One summer day, Vinge and a group of summer students were going through the usual drill about plant identification - the requirement for detailed observation, the match between that observation and the characteristics of a given species.

"Come and see," one of the workers called out pointing at a plant and than at her guide book.

"We think it might be a Slender Mouse Ear Cress," someone said. Vinge was skeptical.

"We know it shouldn't be," another said in reply, "but it looks the same."

Meticulously, Vinge and her employees went through the list of characteristics of the threatened species: a plant10-35 cm high, small white flowers with four petals, and toothed leaves with branched hairs.

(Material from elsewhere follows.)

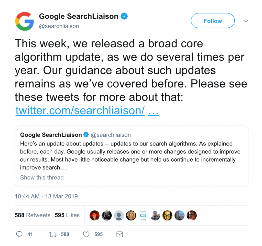
Task: Open the twitter.com/searchliaison/ link
Action: click(80, 110)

What excitement! Not only was the plant the oddly named Slender Mouse Ear Cress, but the students had located it at a site further east than it had ever been found in the past.

Nothing typical about the plant. Nothing typical about the day either.

Other encounters were not quite as surprising - at least to a plant conservationist. During her first summer with Nature Saskatchewan, Vinge was hiking through a pasture south of the South Saskatchewan River near Burstall. She stepped through the grass and looked at the sandy soil. That's when she heard it - the rattle that meant danger.

"I just went around the snake," Vinge says. Her matter-of-fact approach to the rattler said the land was the snake's territory, not hers.

"No one from Nature Saskatchewan," she adds, "has ever had a bad encounter with a rattle snake."

Another surprising encounter came the field season of 2011, a wet year if there ever was one. Vinge and her team were in a dry sandy area of the province and that's where they found the toads. Not one or two, but floods of the amphibious creatures.

"There were toads everywhere in an area where there were no lakes, no streams, no wetlands. In fact it was hard to walk without stepping on them. The rain meant it was simply a good year for toads."

Over her four adventurous years with Nature Saskatchewan, Vinge has seen a number of threatened species: Burrowing Owls, Loggerhead Shrikes, Ferruginous Hawks and Leopard Frogs.

But more than a love of nature and its surprises, Vinge's work is with people. It is her job to approach the farmer or rancher about preserving the habitat where a threatened species grows.

"Some take a hands-off approach," she explains, "but most are enthusiastic. They want to see the plant and ask questions. They are proud when I tell them they have practiced good soil management and that's why the species continues to grow on their land. Most often, they want to work with us in conservation."

And of course, for Sarah Vinge and the folks at Nature Saskatchewan, that is when the work of the plant conservationist is its most exciting.